*DESCRIPTION OF THE TASK:* Only lines holding "computer" are wanted; copy each of them from the records below.

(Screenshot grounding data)
⁂
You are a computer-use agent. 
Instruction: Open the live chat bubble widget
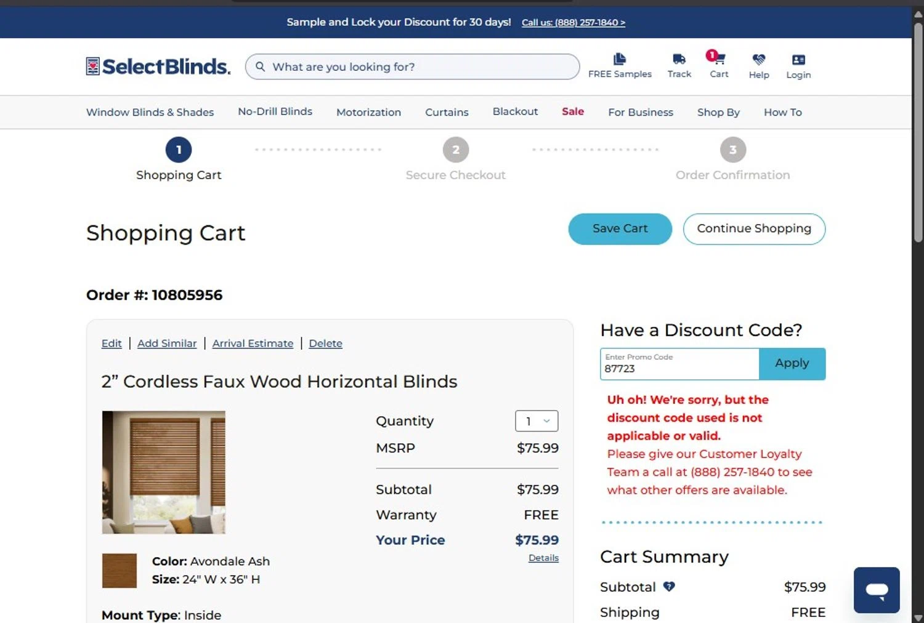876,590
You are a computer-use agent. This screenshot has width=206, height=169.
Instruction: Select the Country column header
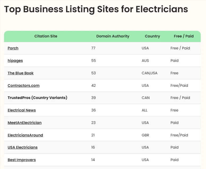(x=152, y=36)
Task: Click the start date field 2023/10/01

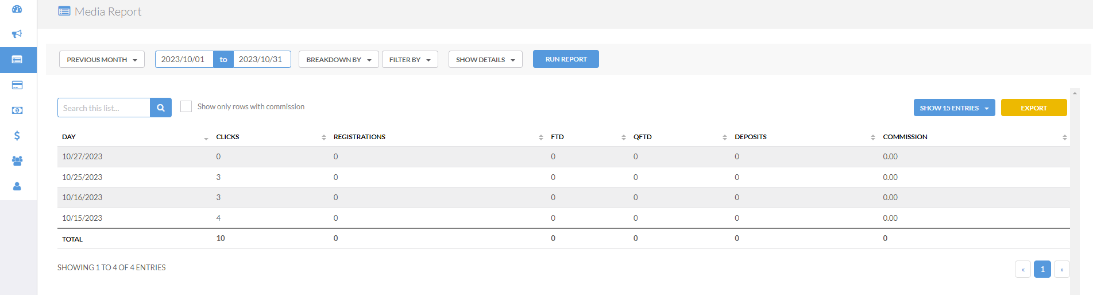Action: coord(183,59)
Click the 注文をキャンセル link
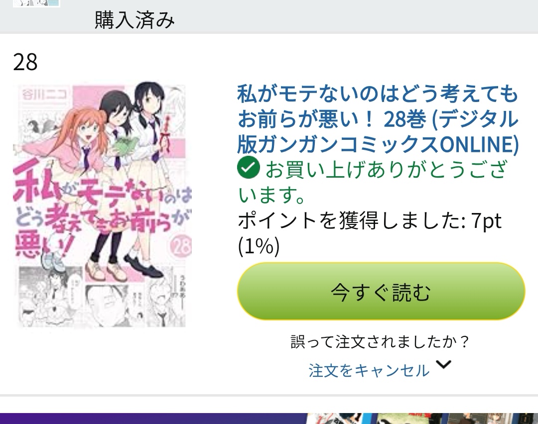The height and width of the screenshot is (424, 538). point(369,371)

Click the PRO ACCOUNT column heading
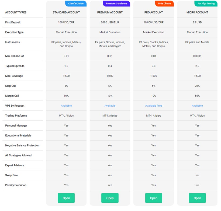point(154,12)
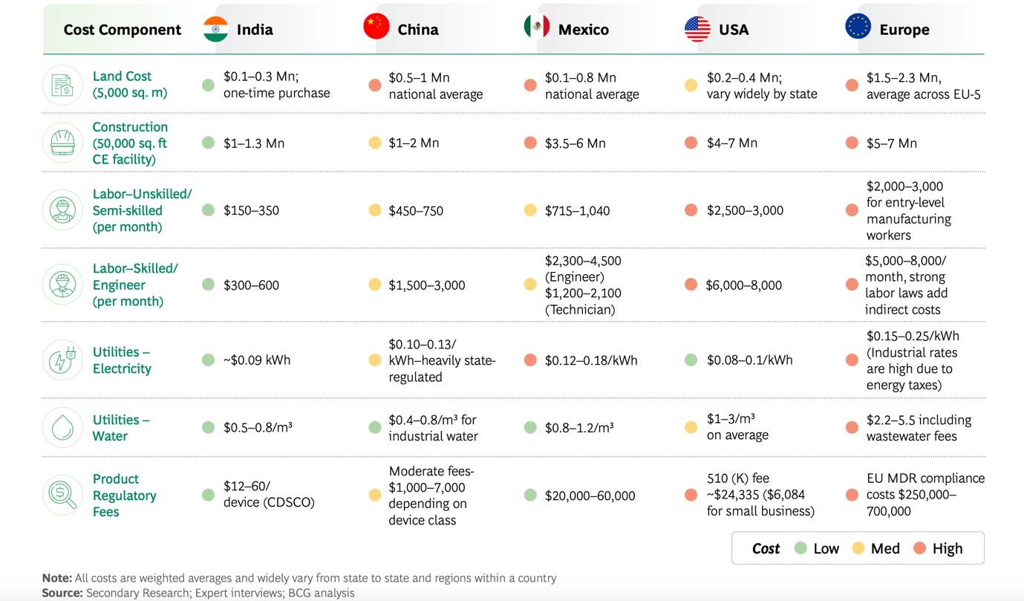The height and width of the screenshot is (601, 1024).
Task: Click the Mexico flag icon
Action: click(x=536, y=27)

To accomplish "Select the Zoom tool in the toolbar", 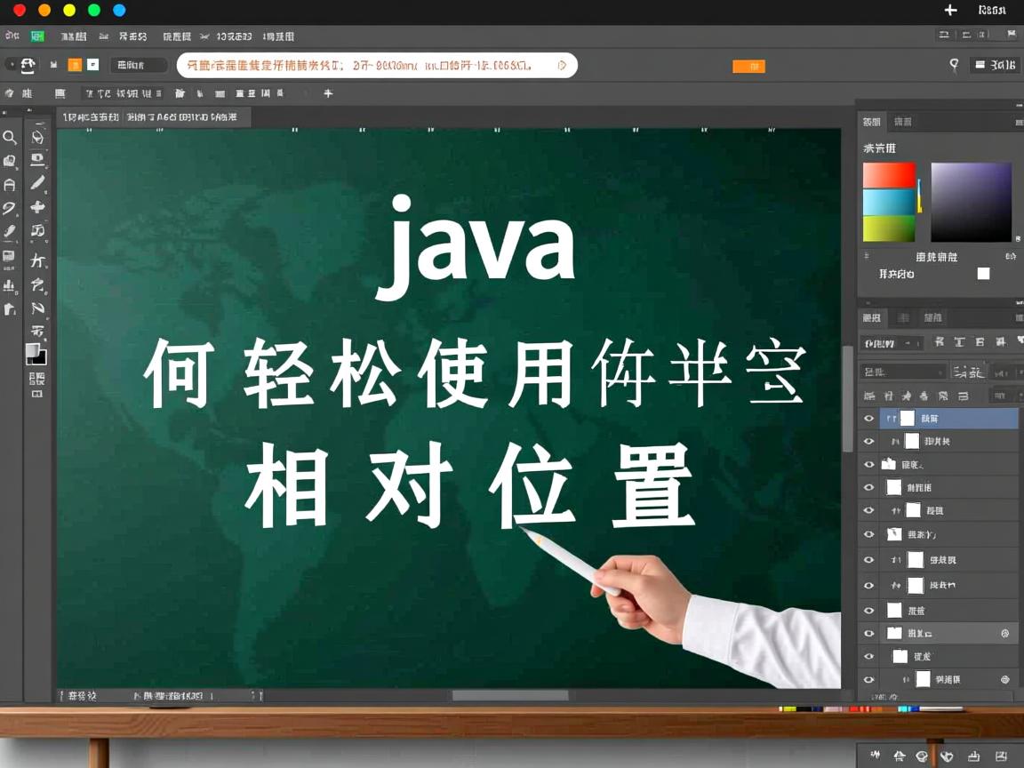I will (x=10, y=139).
⁂
*WRITTEN ANSWER:*
You are a computer-use agent. 
You are a computer-use agent. This screenshot has width=206, height=169.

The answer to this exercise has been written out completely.